■ **Study text**
◆ ◆ ◆

Premier League Team of the Season 2010-2011: Part 3.

Hot on the heels of Part 1 and Part 2, here is Part 3 of my series to determine what your team of the year would be.

In keeping with the traditional order, this week is Midfielders. Please vote for up to 4 players who you think are deserving of a midfield slot in the team of the year.

Gareth Bale:

Maybe should have been included in the defenders’ section and not this one. Then again, his memorable moments this season have been the times he has gone forwards and scored or created goals. Consequently, his inclusion as an attacking midfielder is perhaps more fitting. Not many players can match Bale’s impact this season: Pace, energy, skill, goals, assists. The left sided Planet of the Apes star has contributed them all. If Spurs are to qualify for the Champions’ League a 2nd time Bale’s contribution is not to be underestimated. A top 6 side without a striker at the top of the goal scorers’ charts needs goals from elsewhere. Bale has certainly chipped in his share and created chances for others too. Our perception of his season might be exaggerated by his UCL performances, but you can’t argue with the Welshman’s efforts for Spurs this year.

◆ ◆ ◆

■ **Tasks and exercises**
**A)** In the Premier League team-of-the-season post, how many midfielders may each reader vote for?
**B)** Update the Premier League team-of-the-season post between "Maybe should have" and "Spurs this year.", inclusive, swapping "Welshman" for "winger".
**C)** Carry on the Premier League team-of-the-season post, picking up after its final sentence.

◆ ◆ ◆

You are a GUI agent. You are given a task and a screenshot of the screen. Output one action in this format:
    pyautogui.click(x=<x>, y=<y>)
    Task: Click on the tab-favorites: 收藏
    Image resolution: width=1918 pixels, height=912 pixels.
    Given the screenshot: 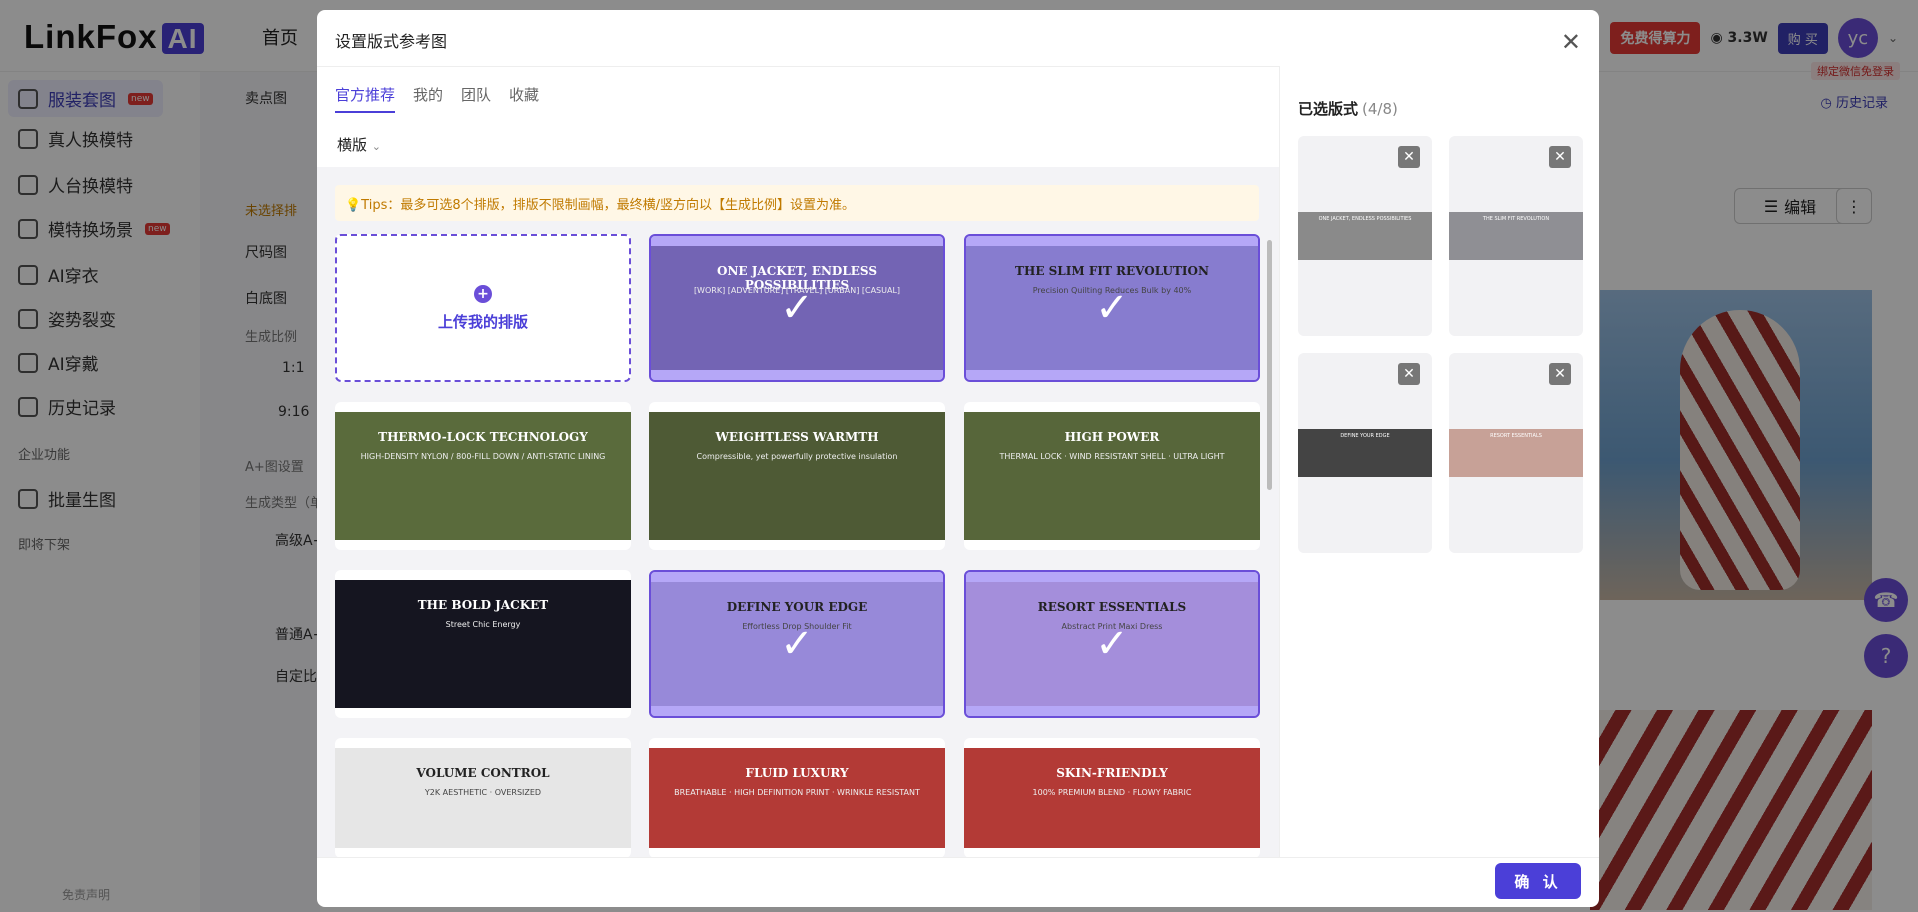 What is the action you would take?
    pyautogui.click(x=524, y=98)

◆ ◆ ◆

■ **Numbered responses**
**A)** Up to 4 players.

**B)**
Maybe should have been included in the defenders’ section and not this one. Then again, his memorable moments this season have been the times he has gone forwards and scored or created goals. Consequently, his inclusion as an attacking midfielder is perhaps more fitting. Not many players can match Bale’s impact this season: Pace, energy, skill, goals, assists. The left sided Planet of the Apes star has contributed them all. If Spurs are to qualify for the Champions’ League a 2nd time Bale’s contribution is not to be underestimated. A top 6 side without a striker at the top of the goal scorers’ charts needs goals from elsewhere. Bale has certainly chipped in his share and created chances for others too. Our perception of his season might be exaggerated by his UCL performances, but you can’t argue with the winger’s efforts for Spurs this year.

**C)**
9 Goals and 15 assists this season. Whatever you think about Man United’s Portuguese midfielder you can’t fault his play this season. Whereas Vidic has been integral to United defensively, there are times when Nani has carried their offensive threat on his own. Such is the danger he poses to opponents, Jamie Carragher amongst others, resorted to less than fair means to stop him. Rooney and Berbatov as well as Alex Ferguson have waxed lyrical about Nani’s progress this season and it is hard to argue. It seems that finally after a number of false starts he might finally be ready to fulfil the potential that saw Ferguson pay all those millions for him.

Joey Barton:

Yes, that’s right: him. Barton is the modern day Denis Wise.  He is the man with more rap sheets than Eminem. Off the field (and sometimes on) Barton is an odious little twit. However, in an unusually turmoil-free season for Newcastle Barton has been outstanding. Not only did he withstand some rough treatment at the hands of Wolves with commendable maturity, he has also shown the skills that once made him a regular England squad member. Energetic, hard working and with  fantastic delivery from set pieces as well as open play Barton has been the heartbeat for Newcastle this season. Like it or not, he has been fantastic.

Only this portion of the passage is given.